Actualização do registo eleitoral começa no Uíge
30-07-2010
O ministro da Administração do Território, Bornito de Sousa, procede esta sexta-feira, na cidade do Uíge, ao lançamento oficial da campanha nacional de actualização do registo eleitoral.
O director Nacional de Eleições, Paulo Soma, confirmou ao Jornal de Angola a deslocação de Bornito de Sousa às “terras do café”, e esclareceu que a escolha da província do Uíge tem a ver com o elevado número de cidadãos angolanos vindos da República Democrática do Congo e que não beneficiaram do registo eleitoral em 2008 e 2009.
Segundo Paulo Soma, as projecções do Ministério da Administração do Território para a campanha de actualização do registo apontam para 300 mil novos eleitores em todo o país, num processo que vai mobilizar um total de 335 brigadas destacadas pelas administrações municipais, comunais e naqueles locais de maior movimentação de populações, tais como escolas e igrejas.
Paulo Soma disse que a logística já está distribuída em todas as províncias e que as entidades registadoras vão trabalhar com o material informático utilizado em 2008 e 2009.
A campanha de actualização do registo eleitoral abrange os cidadãos maiores de 18 anos que não se registaram em 2008, e aqueles que atingem a maioridade até Dezembro do corrente ano. Estão ainda contemplados os que perderam os seus cartões de eleitor, para que obtenham a segunda via, sem que necessitem de se registar de novo.

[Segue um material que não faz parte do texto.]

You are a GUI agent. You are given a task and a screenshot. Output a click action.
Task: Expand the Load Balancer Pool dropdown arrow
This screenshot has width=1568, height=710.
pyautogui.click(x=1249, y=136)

Estes eleitores devem aproveitar o período de reclamações, que vai de 30 de Setembro a 15 de Outubro, bastando declarar o extravio do cartão, dizer o nome completo ou apresentar o bilhete de identidade.
O director nacional de Eleições defende a reformulação da Lei Eleitoral, do Registo Eleitoral e outras leis ordinárias no quadro da actual Constituição.
Quanto à fiscalização do processo pelos partidos políticos, Paulo Soma reafirmou que todas as formações políticas, legalmente reconhecidas, estão obrigadas por Lei a fiscalizar o processo, tal como a Comissão Nacional Eleitoral (CNE), encarregue de supervisionar o processo.
Quanto ao subsídio para os fiscais, reclamado por muitos partidos, Paulo Soma revelou que, em 2008, o montante atribuído aos partidos políticos “foi utilizado de forma desonesta”, já que, como sublinhou, os partidos não pagaram aos fiscais conforme estava previsto.
O director nacional de Eleições lembrou que, de acordo com a Lei, cada partido deve custear a fiscalização do processo de registo eleitoral pelos seus fiscais. “A maior parte dos partidos políticos não utilizaram o dinheiro no pagamento dos seus fiscais. Temos informações detalhadas sobre isso, e só por uma questão de ética não podemos publicar essas informações”, disse, acrescentado que recebeu no seu gabinete vários fiscais de partidos políticos a reclamarem os seus subsídios.
Participam no acto central de lançamento do processo de actualização de registo eleitoral membros da CNE, representantes de partidos políticos e da sociedade civil organizada.